离子交换层析中，基质是由带有电荷的树脂或纤维素组成。带有正电荷的称之阴离子交换树脂；而带有负电荷的称之阳离子树脂。离子交换层析同样可以用于蛋白质的分离纯化。由于蛋白质也有等电点，当蛋白质处于不同的pH条件下，其带电状况也不同。阴离子交换基质结合带有负电荷的蛋白质，所以这类蛋白质被留在柱子上，然后通过提高洗脱液中的盐浓度等措施，将
吸附在柱子上的蛋白质洗脱下来。结合较弱的蛋白质首先被洗脱下来。反之阳离子交换基质结合带有正电荷的蛋白质，结合的蛋白可以通过逐步增加洗脱液中的盐浓度或是提高洗脱液的pH值洗脱下来。
⒈离子交换剂预处理和装柱对于离子交换纤维素要用流水洗去少量碎的不易沉淀的颗粒，以保证有较好的均匀度，对于已溶胀好的产品则不必经这一步骤。溶胀的交换剂使用前要用稀酸或稀碱处理，使之成为带H+或OH-的交换剂型。阴离子交换剂常用“碱-酸-碱”处理，使最终转为-OH-型或盐型交换剂；对于阳离子交换剂则用“酸-碱-酸”处理，使最终转为-H-型交换剂。洗涤好的纤维素使用前必须平衡至所需的pH和离子强度。已平衡的交换剂在装柱前还要减压除气泡。为了避免颗粒大小不等的交换剂在自然沉降时分层，要适当加压装柱，同时使柱床压紧，减少死体积，有利于分辨率的提高。柱子装好后再用起始缓冲液淋洗，直至达到充分平衡方可使用。
⒉加样与洗脱加样：层析所用的样品应与起始缓冲液有相同的pH和离子强度，所选定的pH值应落在交换剂与被结合物有相反电荷的范围，同时要注意离子强度应低，可用透析、凝胶过滤或稀释法达此目的。样品中的不溶物应在透析后或凝胶过滤前，以离心法除去。为了达到满意的分离效果，上样量要适当，不要超过柱的负荷能力。柱的负荷能力可用交换容量来推算，通常上样量为交换剂交换总量的1％-5％。
洗脱：已结合样品的离子交换前，可通过改变溶液的pH或改变离子强度的方法将结合物洗脱，也可同时改变pH与离子强度。为了使复杂的组份分离完全，往往需要逐步改变pH或离子强度，其中最简单的方法是阶段洗脱法，即分次将不同pH与离子强度的溶液加入，使不同成分逐步洗脱。
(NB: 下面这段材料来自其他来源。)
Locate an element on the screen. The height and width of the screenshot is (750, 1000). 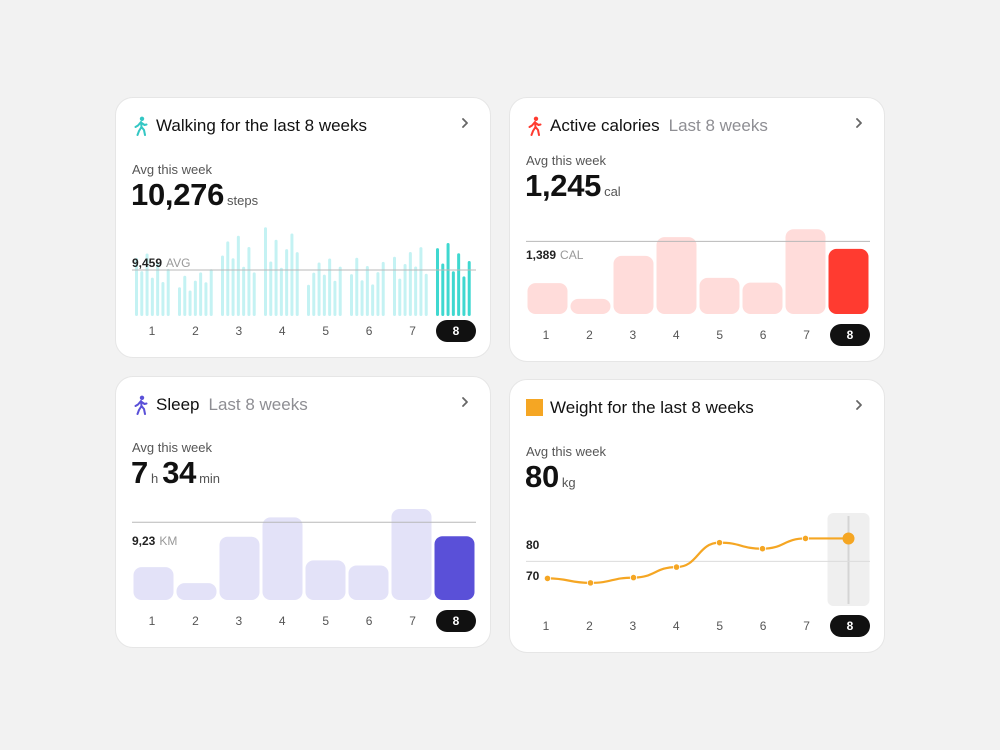
calories-avg-line-label: 1,389 CAL is located at coordinates (554, 255).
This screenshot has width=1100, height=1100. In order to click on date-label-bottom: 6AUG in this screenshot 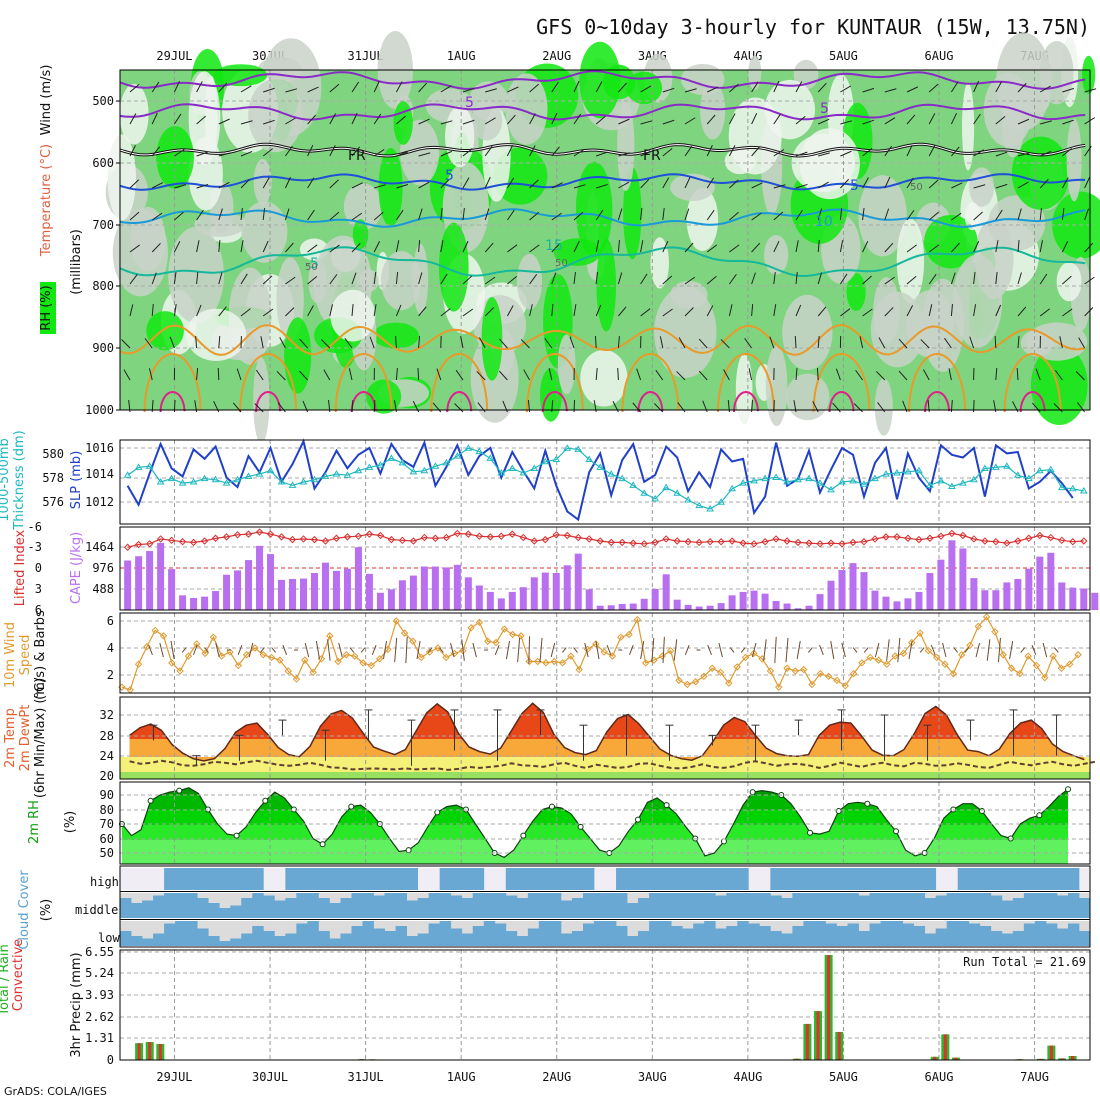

由于这种洗脱pH与离子强度的变化大，使许多洗脱体积相近的成分同时洗脱，纯度较差，不适宜精细的分离。最好的洗脱方法是连续梯度洗脱，洗脱装置见图16-6.两个容器放于同一水平上，第一个容器盛有一定pH的缓冲液，第二个容器含有高盐浓度或不同pH的缓冲液，两容器连通，第一个容器与柱相连，当溶液由第一容器流入柱时，第二容器中的溶液就会自动来补充，经搅拌与第一容器的溶液相混合，这样流入柱中的缓冲液的洗脱能力即成梯度变化。第一容器中任何时间的浓度都可用下式进行计算：
C＝C2－（C2－C1）（1－V）A2/A1
式中A1、A2分别代表两容器的截面积：C1、C2分别表示容器中溶液的浓度；V为流出体积对总体积之比。当A1＝A2时为线性梯度，当A1＞A2时为凹形梯度，A1＞A2时为凸形梯度。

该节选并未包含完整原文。